Arkansas: Attorney Disciplinary Proceedings

Plouffe v. Ligon

On December 1, 2008 appellant attorney, Plouffe, sued the appellee director of professional conduct office, Ligon, to enjoin attorney disciplinary proceedings the director initiated against the attorney. Such disciplinary proceedings relate to a brief filed by Plouffe on July 5, 2007 in an appeal before the Arkansas Court of Appeals. In the opinion, a three-judge panel concluded that Plouffe’s brief contained inappropriate and irrelevant remarks, and such remarks came close to a breach in the Model Rules of Professional Conduct. After Ligon investigated the Chamberlain brief, he filed an ethics complaint against Plouffe before the Committee on Professional Conduct. This complaint claimed that Plouffe violated Rule 8.4(d) of the Arkansas Rules of Professional Conduct which provides that professional misconduct is that in when the lawyer engages in conduct that is prejudicial to the administration of justice. After this complaint, Plouffe filed an action against Ligon asking to enjoin the attorney disciplinary proceedings. Ligon moved to dismiss the complaint arguing the court should avoid hearing this matter under the Younger abstention doctrine; the district court agreed that the Younger abstention applied and dismissed the complaint. Plouffe appealed.
The Younger abstention doctrine provides that the federal courts should abstain from using jurisdiction when 1) there is an ongoing state proceeding, 2) which implicates important state interests, and 3) there is an adequate opportunity to raise any relevant federal questions in such a proceeding. In Plouffe’s appeal, he argued that two requirements for abstention are not met, requirement 2 and 3. Also, Plouffe argues that his statements made in the Chamberlain brief were protected under the First Amendment. The courts found that the presence of such requirements in question did exist thus affirming the judgment of the district court and dismissing Plouffe’s complaint.
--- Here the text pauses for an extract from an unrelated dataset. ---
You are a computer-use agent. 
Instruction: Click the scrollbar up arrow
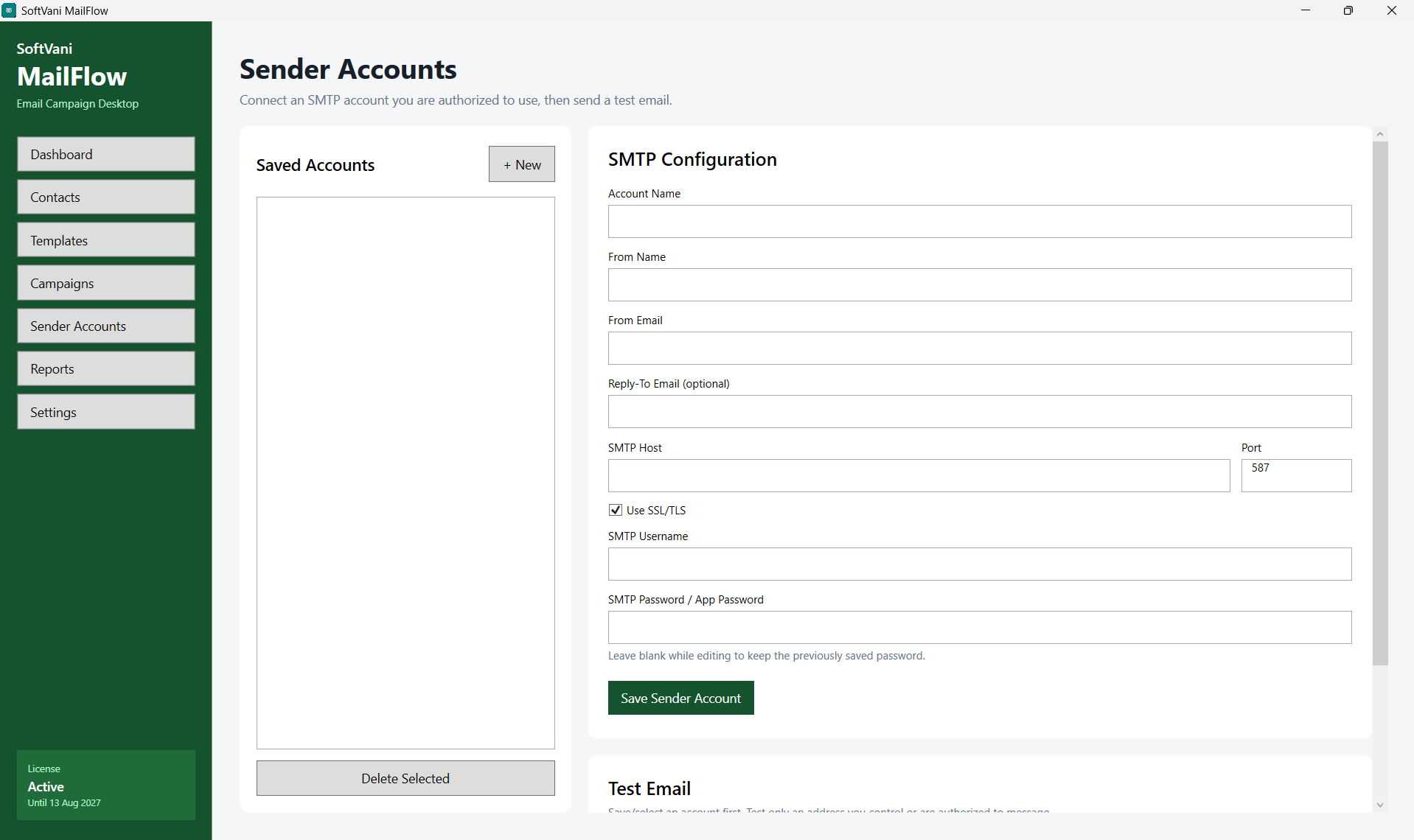(x=1380, y=134)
Arizona Professional Negligence

Case: Webb v. Gittlen, 174 P. 3d 275 (Az. 2008)

Facts: In 2000, Neal and Gail Berliant purchased The Liquor Vault, a retail liquor store located in Scottsdale, Arizona. With the assistance of Victoria Gittlen, a licensed insurance agent, they purchased a business liability policy and a liability umbrella policy for their new business from Hartford Casualty Insurance Company (“Hartford”). The Berliants contend that Gittlen failed to inform them that they could also purchase separate liquor liability coverage.

Issue: In Webb v. Gittlen, the Arizona Supreme Court unanimously held that claims against insurance agents for professional negligence are assignable to third parties. The decision overturned Premium Cigars International, Ltd. v. Farmer-Butler-Leavitt Insurance Agency, in which the Arizona Court of Appeals held such assignments invalid as contrary to public policy.

Rule of law: Insured’s assigned to plaintiff assignee their rights to sue defendants, an insurance agent and an insurer. The assignee sued defendants, the agent, the insurer, and an insurance agency, alleging negligence and breach of fiduciary duty. A trial court dismissed the claims. The Court of Appeals Division One, Arizona, affirmed. The instant court granted review to consider whether insured’s could assign claims against their insurance agent.

Holding: The decision of the court of appeals and the judgment of the trial court were reversed. The case was remanded for further proceedings.

After Webb v. Gittlen, Arizona joins the majority of jurisdictions that permit assignment of professional negligence claims against insurance agents. The relationship between insurance agents and their clients is personal, but it is not uniquely personal like the relationship between attorneys and their clients. Absent this uniquely personal relationship, the Arizona Supreme Court found no compelling justifications for maintaining the non-assignability rule that prevailed in Arizona for more than five years.